From a statistical standpoint, assuming an even chance of loss or

gain on an investment, low-volatility investments offer significantly

higher returns than do high-volatility strategies. A low-volatility

trading system beats a high-volatility system 70% to 80% of the time when given the same sequence of trading results. In winning systems, however, game theory shows that once the probability of winning exceeds 56%, high-volatility strategies prevail.
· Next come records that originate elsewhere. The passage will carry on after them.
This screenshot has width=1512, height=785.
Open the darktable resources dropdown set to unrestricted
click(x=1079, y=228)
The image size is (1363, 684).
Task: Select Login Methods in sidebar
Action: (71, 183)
Dr. David Druz says, “The more robust a system, the more volatile it tends to be! This is because robust systems are not optimized to particular markets or market conditions. The converse is also true. You can design systems with excellent returns and low volatility on historical testing, but which work only for given periods in given markets. These systems tend to be curve-fit or market-fit and are not robust.” This quote comes from his article:


rgds, Pal

Midas Value

I agree Brian.

If you make 100% in the first 11 months of trading your system and lost 50% in the final 12th month, how much have you made. The answer is 0%, but your %wins may be very high. Yet, if one is not playing for optimal profits, according to Ralph Vince, they belong in an insane assylum. It all boils down to market timing; as they say timing is everything. Timing is more important in general than selecting the markets appropriately. A trader has to optimize timing as well as optimize bet (position) size for optimal profits. To lose money because a trader is ignorant of his systems best parameters is foolish.